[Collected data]
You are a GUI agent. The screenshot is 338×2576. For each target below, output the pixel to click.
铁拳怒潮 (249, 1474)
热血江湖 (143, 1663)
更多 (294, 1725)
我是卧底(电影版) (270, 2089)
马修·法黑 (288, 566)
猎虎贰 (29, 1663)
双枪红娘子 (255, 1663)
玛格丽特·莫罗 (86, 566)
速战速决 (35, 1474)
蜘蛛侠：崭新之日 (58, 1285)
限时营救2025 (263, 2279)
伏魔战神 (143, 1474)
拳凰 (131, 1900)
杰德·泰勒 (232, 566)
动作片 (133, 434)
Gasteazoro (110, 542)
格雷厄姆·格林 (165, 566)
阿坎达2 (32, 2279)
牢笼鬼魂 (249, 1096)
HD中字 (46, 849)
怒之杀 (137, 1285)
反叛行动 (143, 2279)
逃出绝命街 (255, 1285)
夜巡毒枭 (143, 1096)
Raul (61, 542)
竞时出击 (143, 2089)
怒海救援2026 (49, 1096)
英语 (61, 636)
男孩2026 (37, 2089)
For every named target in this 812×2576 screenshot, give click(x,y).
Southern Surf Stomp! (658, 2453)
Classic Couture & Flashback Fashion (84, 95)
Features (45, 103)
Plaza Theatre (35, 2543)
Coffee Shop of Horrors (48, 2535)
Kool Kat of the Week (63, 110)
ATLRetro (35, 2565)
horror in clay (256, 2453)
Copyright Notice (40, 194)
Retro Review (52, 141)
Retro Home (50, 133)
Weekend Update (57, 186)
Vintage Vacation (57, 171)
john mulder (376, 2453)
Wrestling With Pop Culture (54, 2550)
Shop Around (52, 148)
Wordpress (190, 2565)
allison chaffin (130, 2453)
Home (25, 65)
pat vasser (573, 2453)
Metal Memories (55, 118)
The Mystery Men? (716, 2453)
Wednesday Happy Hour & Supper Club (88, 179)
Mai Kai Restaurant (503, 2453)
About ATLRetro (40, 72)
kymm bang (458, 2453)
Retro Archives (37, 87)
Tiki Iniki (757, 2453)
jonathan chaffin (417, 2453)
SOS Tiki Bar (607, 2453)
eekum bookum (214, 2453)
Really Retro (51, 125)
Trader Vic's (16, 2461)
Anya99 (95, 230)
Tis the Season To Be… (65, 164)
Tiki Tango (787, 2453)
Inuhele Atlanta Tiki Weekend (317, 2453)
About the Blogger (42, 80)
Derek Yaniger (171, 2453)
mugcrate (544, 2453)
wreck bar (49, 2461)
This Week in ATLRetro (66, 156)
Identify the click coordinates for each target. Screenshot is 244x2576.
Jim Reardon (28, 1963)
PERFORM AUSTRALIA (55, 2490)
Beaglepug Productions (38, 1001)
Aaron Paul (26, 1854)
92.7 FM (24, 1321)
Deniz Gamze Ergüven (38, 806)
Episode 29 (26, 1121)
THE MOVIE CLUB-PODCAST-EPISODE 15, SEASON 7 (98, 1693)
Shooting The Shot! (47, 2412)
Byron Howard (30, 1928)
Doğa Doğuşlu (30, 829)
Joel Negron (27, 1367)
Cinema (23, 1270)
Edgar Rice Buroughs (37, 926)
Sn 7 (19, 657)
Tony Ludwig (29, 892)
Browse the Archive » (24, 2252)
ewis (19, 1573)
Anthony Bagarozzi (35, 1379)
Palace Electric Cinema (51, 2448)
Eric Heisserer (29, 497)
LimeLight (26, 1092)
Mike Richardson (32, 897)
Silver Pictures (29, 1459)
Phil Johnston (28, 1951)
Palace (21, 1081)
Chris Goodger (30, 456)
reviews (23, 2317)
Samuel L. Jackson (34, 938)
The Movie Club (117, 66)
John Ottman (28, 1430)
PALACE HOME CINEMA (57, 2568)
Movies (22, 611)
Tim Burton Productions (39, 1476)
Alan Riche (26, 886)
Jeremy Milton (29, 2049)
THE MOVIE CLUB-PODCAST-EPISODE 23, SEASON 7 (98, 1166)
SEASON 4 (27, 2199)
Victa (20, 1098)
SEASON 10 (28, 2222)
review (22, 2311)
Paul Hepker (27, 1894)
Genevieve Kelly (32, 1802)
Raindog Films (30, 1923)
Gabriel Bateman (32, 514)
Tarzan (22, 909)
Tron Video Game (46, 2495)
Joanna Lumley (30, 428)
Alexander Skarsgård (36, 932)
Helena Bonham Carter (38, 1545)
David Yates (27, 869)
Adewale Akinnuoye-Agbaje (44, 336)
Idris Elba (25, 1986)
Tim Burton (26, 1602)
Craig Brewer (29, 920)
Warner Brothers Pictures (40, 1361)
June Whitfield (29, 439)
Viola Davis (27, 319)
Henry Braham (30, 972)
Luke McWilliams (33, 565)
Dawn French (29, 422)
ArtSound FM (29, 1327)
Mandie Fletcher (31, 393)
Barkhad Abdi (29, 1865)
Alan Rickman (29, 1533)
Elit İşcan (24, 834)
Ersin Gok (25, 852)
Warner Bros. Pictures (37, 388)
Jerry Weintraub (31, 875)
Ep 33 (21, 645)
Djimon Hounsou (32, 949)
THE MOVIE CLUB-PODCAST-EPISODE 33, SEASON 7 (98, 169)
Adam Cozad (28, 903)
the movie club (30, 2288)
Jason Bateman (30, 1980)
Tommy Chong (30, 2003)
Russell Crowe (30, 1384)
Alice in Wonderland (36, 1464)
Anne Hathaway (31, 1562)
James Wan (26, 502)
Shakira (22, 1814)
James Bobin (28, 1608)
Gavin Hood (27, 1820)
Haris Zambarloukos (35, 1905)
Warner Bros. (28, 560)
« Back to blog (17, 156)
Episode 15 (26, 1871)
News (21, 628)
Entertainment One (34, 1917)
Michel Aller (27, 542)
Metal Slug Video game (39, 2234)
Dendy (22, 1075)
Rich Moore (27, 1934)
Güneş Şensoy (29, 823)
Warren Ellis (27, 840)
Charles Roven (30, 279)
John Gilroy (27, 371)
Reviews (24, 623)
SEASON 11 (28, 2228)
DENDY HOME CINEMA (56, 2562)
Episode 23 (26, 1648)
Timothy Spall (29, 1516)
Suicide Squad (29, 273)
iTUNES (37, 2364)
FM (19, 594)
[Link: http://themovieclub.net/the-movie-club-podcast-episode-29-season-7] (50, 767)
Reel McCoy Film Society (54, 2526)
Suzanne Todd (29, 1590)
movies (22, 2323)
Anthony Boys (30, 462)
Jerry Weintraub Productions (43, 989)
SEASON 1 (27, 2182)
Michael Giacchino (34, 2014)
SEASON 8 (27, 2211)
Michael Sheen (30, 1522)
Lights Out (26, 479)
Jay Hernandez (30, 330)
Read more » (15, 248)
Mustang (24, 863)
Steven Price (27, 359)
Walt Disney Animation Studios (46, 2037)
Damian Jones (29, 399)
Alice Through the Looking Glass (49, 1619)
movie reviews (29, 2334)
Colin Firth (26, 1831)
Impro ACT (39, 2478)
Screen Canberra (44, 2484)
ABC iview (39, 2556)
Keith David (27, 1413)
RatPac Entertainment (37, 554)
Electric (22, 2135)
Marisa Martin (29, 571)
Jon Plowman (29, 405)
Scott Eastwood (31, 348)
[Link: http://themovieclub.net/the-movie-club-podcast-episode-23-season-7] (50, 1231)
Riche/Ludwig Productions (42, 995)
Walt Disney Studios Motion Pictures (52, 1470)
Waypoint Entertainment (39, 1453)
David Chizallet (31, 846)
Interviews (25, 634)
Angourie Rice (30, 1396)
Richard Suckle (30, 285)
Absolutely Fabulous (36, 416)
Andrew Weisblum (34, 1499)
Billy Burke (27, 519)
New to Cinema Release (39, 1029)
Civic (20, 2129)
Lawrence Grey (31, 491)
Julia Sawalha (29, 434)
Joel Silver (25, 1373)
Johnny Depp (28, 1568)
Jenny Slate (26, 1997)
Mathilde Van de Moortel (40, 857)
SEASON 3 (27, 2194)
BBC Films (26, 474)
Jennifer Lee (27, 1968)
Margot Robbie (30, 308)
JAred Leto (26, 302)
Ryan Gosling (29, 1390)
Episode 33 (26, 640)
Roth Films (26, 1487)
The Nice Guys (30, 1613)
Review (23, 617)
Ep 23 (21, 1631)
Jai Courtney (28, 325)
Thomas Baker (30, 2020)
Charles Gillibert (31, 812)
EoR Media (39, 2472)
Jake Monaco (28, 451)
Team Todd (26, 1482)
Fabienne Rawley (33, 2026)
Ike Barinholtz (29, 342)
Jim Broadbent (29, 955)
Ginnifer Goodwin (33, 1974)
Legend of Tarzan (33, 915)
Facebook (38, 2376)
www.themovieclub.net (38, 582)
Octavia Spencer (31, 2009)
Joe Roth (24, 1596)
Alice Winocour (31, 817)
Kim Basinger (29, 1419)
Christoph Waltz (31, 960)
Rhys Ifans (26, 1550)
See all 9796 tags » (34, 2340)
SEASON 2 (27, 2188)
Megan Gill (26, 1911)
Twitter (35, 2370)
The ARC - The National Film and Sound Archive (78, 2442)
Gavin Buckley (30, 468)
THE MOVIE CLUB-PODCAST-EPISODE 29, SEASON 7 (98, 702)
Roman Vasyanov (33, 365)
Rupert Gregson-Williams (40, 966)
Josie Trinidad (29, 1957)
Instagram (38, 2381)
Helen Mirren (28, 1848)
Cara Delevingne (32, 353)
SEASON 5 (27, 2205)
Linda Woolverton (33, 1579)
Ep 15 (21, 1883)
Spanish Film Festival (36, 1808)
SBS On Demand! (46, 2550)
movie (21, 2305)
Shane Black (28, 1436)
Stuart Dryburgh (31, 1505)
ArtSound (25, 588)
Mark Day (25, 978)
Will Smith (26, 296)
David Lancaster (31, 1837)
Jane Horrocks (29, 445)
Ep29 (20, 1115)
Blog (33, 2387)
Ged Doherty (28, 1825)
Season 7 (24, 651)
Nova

WHAT YOU HAVE TO DO: Across all the records above, how many lines hold the word "Studios"? Answer with only that number.

RESULT: 2